Antonin Dvořák

Cello Concertos

Raphaela Gromes (Cello), National Symphony Orchestra of Ukraine, Ltg. Volodymyr Sirenko

Rubrik: Rezension
Verlag/Label: Sony Classical
erschienen in: das Orchester 3/2025 , Seite 74

Auf ihrem letzten Album Femmes interpretierte Raphaela Gromes weitgehend unbekannte Werke von Komponistinnen. Mit dem Cellokonzert von Antonín Dvořák hat sich die Münchner Cellistin nun gemeinsam mit dem sensibel begleitenden National Symphony Orchestra of Ukraine unter der Leitung von Volodymyr Sirenko das meistgespielte Repertoire-Stück für ihr Instrument vorgenommen. Gromes überzeugt auch hier mit sonorem, farblich differenziertem Ton und großer Musikalität. Die lyrischen Inseln wie beim Dialog mit der Soloflöte im ersten Satz kostet sie aus. Die subtile Freiheit in der Agogik verleiht der Interpretation Frische und Natürlichkeit. Fließende Tempi und Genauigkeit im Detail schützen vor zu viel Pathos, die Virtuosität im Finale schüttelt sie aus dem Ärmel.
Das ukrainische Orchester hatte sie zuvor in Deutschland gehört. Schnell war eine Zusammenarbeit vereinbart. „Als ich im Dezember 2023 in Kyjiw das Dvořák-Konzert mit dem Nationalen Symphonieorchester der Ukraine gespielt habe, war die Hoffnung auf einen Sieg groß. Bei der Aufnahme Ende Februar 2024 in Lublin überwogen Schmerz und Trauer.

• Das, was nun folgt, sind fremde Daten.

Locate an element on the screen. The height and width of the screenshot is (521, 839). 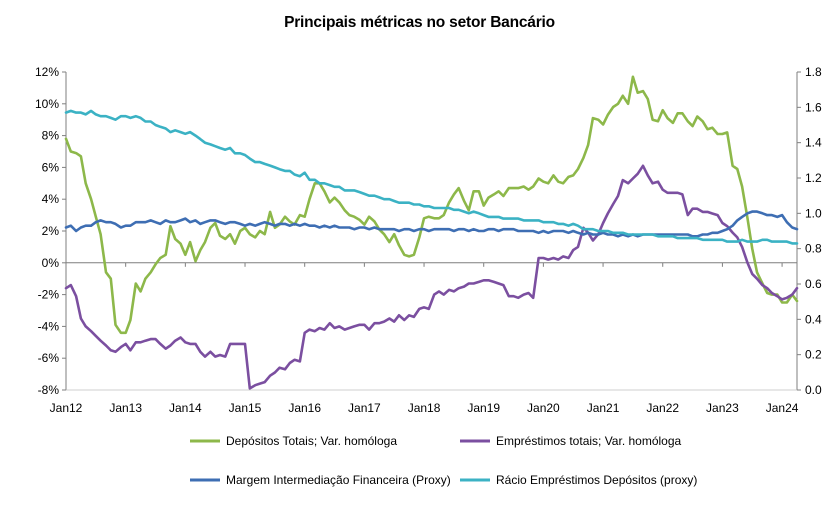
x-tick-label: Jan19 is located at coordinates (484, 408).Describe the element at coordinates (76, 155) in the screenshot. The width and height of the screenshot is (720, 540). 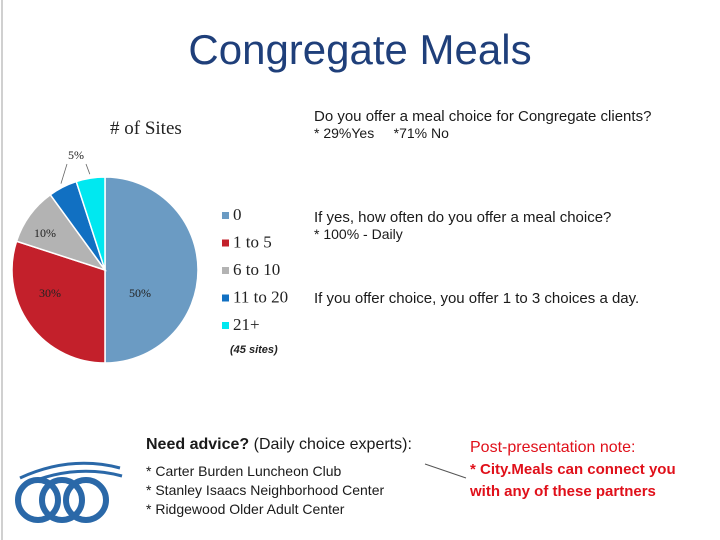
I see `data-label: 5%` at that location.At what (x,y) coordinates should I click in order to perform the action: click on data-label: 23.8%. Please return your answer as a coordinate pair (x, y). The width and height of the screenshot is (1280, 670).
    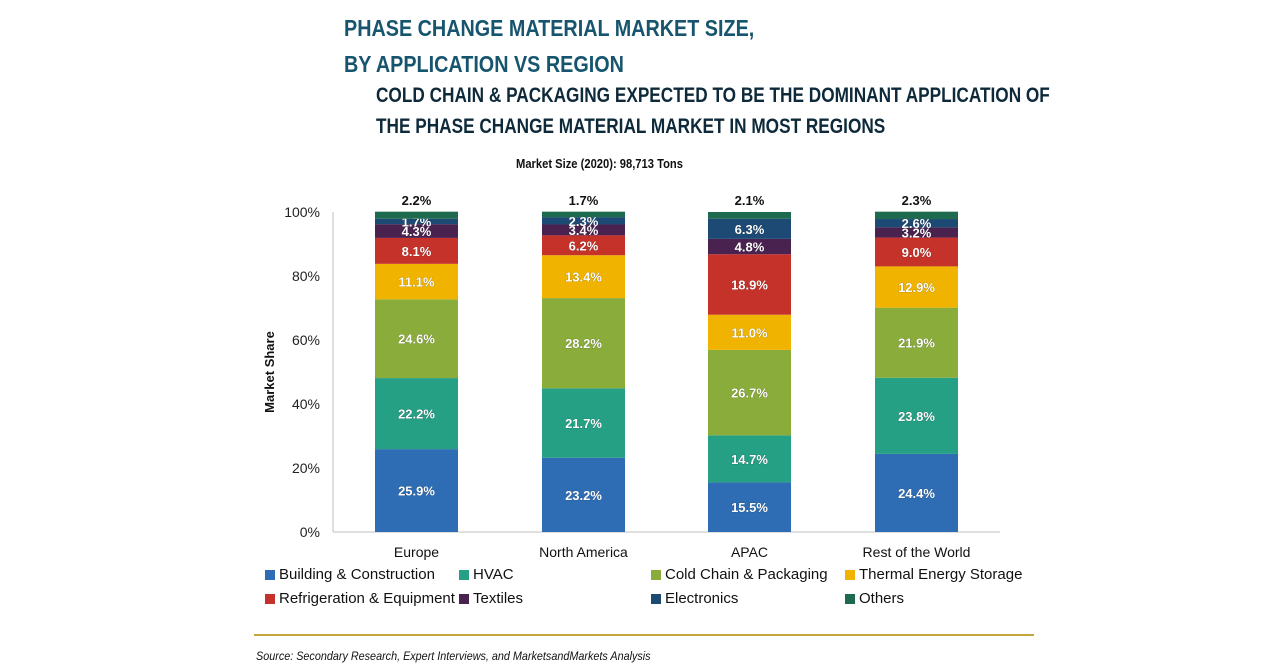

Jeder aus dem Orchester hat einen Verwandten oder einen Freund, der gestorben ist“, sagt Gromes. Mit dem Dvořák-Konzert war die Tochter eines Cellisten-Ehepaares schon von Kindheit an vertraut. Besonders für ihren vor ein paar Jahren verstorbenen Vater, dessen Eltern aus Böhmen stammen, bedeutete das Werk viel. „Ich fühle mich meinem Vater sehr verbunden, wenn ich das Dvořák-Konzert spiele.“ Es spiegele auch die gesamte Bandbreite der menschlichen Emotionen wider – von der ausgelassenen Freude bis zur tiefen Trauer. „Kultur hat gerade im Krieg einen enormen Stellenwert. Nach zweieinhalb Jahren Krieg voller Leid, Angst und Erschöpfung brauchen die Ukrainerinnen und Ukrainer Räume zum Loslassen, zum Weinen. Ein Soldat sagte mir, dass er an seinem freien Tag in Kyjiw immer ins Museum, ins Theater oder ins Konzert geht, um seine Menschlichkeit und Empathie zu erhalten“, sagt Gromes, die ganz bewusst auch ukrainische Kompositionen auf das Album genommen hat. In Valentin Silvestrovs Prayer for the Ukraine rührt Gromes gerade in der klanglichen Zurückhaltung. „Die Melodie bleibt immer wieder stehen, ein bisschen wie ein Gesang, der im Hals stecken bleibt. Doch letztlich geht die Melodie immer weiter, dort öffnet sich der Raum für Hoffnung“, so Gromes. Das pathosgetränkte We Are von Yuri Shevchenko ist eine Bearbeitung der ukrainischen Nationalhymne, Stepan Charnetskyis Oi u luzi Chervana Kalyna hat eine stark folkloristische Note. Das Mariengebet Tropar der kurz nach Kriegsausbruch an Herzversagen gestorbenen Hanna Havrylets verdichtet Gromes mit ihrem kantablen, intensiv leuchtenden Celloton.